Plusieurs analystes ont noté mardi que les investisseurs institutionnels pourraient exiger des primes de risque plus élevées pour compenser ce contrôle concentré. Cela pourrait limiter la valorisation de Novo par rapport à Lilly, qui se négocie à environ 40 fois les bénéfices prévisionnels, contre 25 fois pour Novo.

Devriez-vous vous en soucier en tant qu'investisseur ?

Cela dépend de ce que vous croyez concernant l'exécution par rapport à la gouvernance.

Les optimistes soutiennent qu'un alignement plus étroit entre la Fondation et la direction accélérera tout ce dont Novo a désespérément besoin : une expansion plus rapide de la capacité, des décisions plus rapides, des stratégies plus audacieuses sur le marché américain. Les prescriptions de médicaments contre l'obésité continuent de monter en flèche. Les médicaments de Novo présentent de solides profils de sécurité dans le monde réel. S'ils parviennent à stabiliser leur part de marché, la croissance des bénéfices devrait suivre.
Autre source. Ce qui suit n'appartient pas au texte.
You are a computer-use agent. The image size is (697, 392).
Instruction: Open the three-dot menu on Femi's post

Les analystes prévoient une croissance annuelle composée des revenus de 12 % jusqu'en 2030. L'entreprise génère environ 15 milliards de dollars de flux de trésorerie disponible annuel, ce qui lui confère une grande capacité d'investissement pour l'expansion de la capacité et les acquisitions. Des candidats en R&D comme CagriSema – une thérapie combinée montrant une efficacité accrue lors des essais – pourraient leur donner l'avantage concurrentiel dont ils ont besoin.

Les pessimistes, eux, voient des signaux d'alarme partout en matière de gouvernance. Sept administrateurs indépendants qui démissionnent simultanément ? Cela soulève de sérieuses questions quant à la capacité du nouveau conseil à réellement contester la direction ou à s'opposer aux excès de la Fondation. Si Lilly continue de gagner – surtout avec les formulations orales – Novo pourrait être relégué de manière permanente à la deuxième place sur un marché dont elle a été le pionnier.
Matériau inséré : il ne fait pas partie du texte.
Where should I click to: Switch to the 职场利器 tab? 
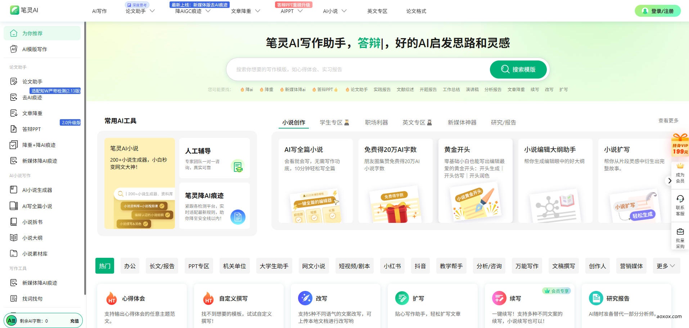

La volatilité à court terme semble inévitable. L'entreprise sera probablement soumise à une pression accrue à l'approche de l'assemblée des actionnaires du 14 novembre, les investisseurs institutionnels évaluant la composition finale du conseil. Cependant, la confirmation que le nouveau conseil maintient des structures de comité robustes et une direction indépendante pourrait déclencher des reprises haussières, en particulier s'ils annoncent des mises à jour positives concernant la capacité de fabrication ou les résultats des programmes cliniques.

Consultez des conseillers financiers qualifiés avant de prendre des décisions d'investissement. Les performances passées ne garantissent pas les résultats futurs. Cette analyse reflète les conditions de marché au 21 octobre 2025.

Et maintenant ?

Les actionnaires voteront le 14 novembre sur la liste proposée par la Fondation. Compte tenu du contrôle des voix de la Fondation, l'approbation est pratiquement garantie. Les vraies questions portent sur les attributions des comités – en particulier qui présidera l'audit et la gouvernance – et si Sørensen articulera des échéanciers clairs pour trouver un président indépendant permanent.
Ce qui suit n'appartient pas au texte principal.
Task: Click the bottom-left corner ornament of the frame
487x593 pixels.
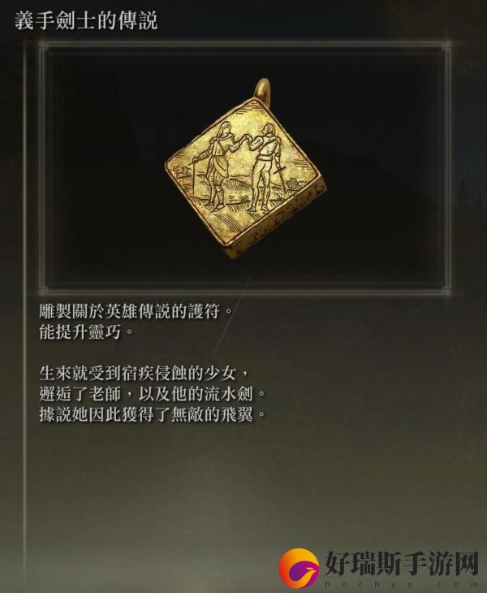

Les investisseurs examineront de près les résultats du quatrième trimestre en février pour y trouver la preuve que la transformation de Doustdar fonctionne : des économies se matérialisent, les contraintes d'approvisionnement ont disparu, la part de marché se stabilise. Tout signe de pertes continues face à Lilly ou de retards dans l'expansion des capacités pourrait obliger tout le monde à reconsidérer leurs hypothèses optimistes.

L'industrie pharmaceutique au sens large observe attentivement. Cet épisode met en lumière les tensions entre les structures de propriété concentrée courantes en Europe et les modèles d'actionnariat distribué prévalents en Amérique. Alors que les pressions concurrentielles s'intensifient dans le secteur, d'autres entreprises dotées d'actionnaires de contrôle pourraient être confrontées à des dilemmes similaires : subordonner l'indépendance de la gouvernance à l'urgence stratégique, ou risquer de prendre du retard.

Pour Novo Nordisk, la Fondation a choisi la transformation plutôt que la tradition. Que ce pari soit payant dépendra de l'exécution au cours des prochains trimestres – mesurée par la production manufacturière, les volumes de prescriptions et, au final, les rendements pour les actionnaires. Ils ont placé leur mise. Vient maintenant la partie difficile : obtenir des résultats.